[Records for finding displayed items]
----------

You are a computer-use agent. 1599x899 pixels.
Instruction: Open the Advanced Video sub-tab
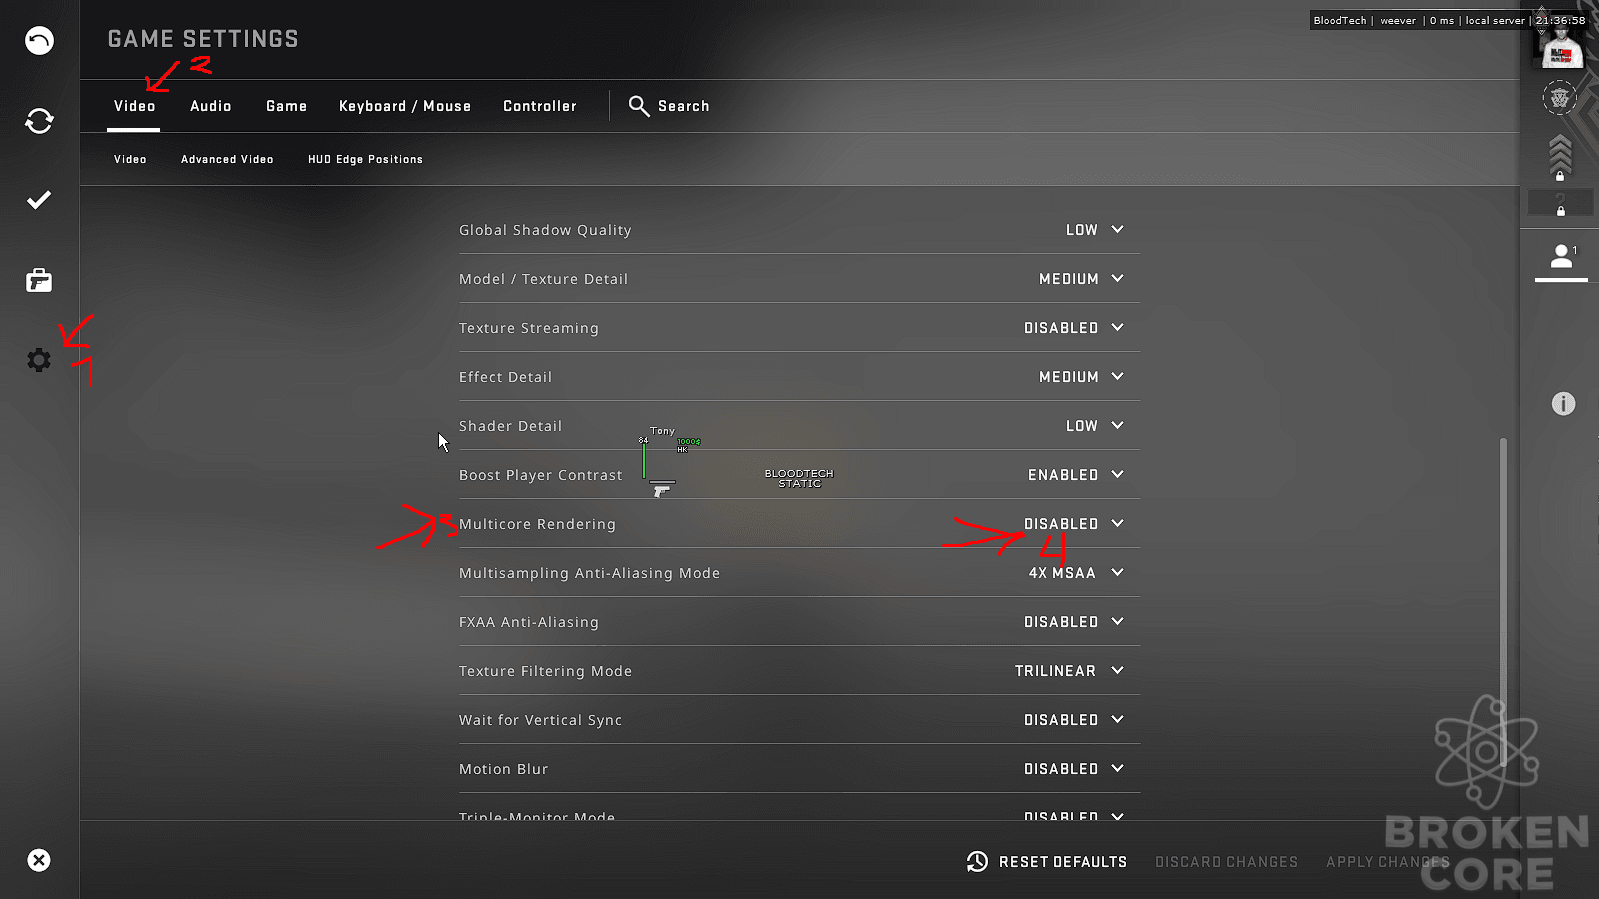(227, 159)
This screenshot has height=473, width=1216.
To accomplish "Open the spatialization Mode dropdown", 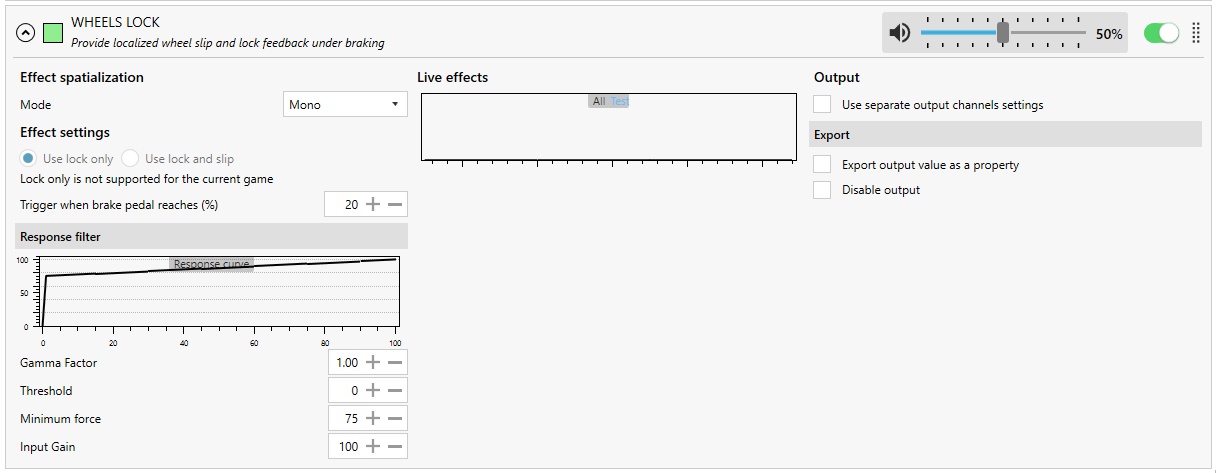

----------

WORK TO COMPLETE
Can you resize the answer coordinates in all the records above by multiplying each one by 2.5 and rounding to whole numbers, halves up, then give every line again, requests included, with the numbers in the requests left unchanged and the pictures left out?

WRITTEN SOLUTION
You are a computer-use agent. 1599x899 pixels.
Instruction: Open the Advanced Video sub-tab
(568, 398)
This screenshot has height=473, width=1216.
To accomplish "Open the spatialization Mode dropdown", 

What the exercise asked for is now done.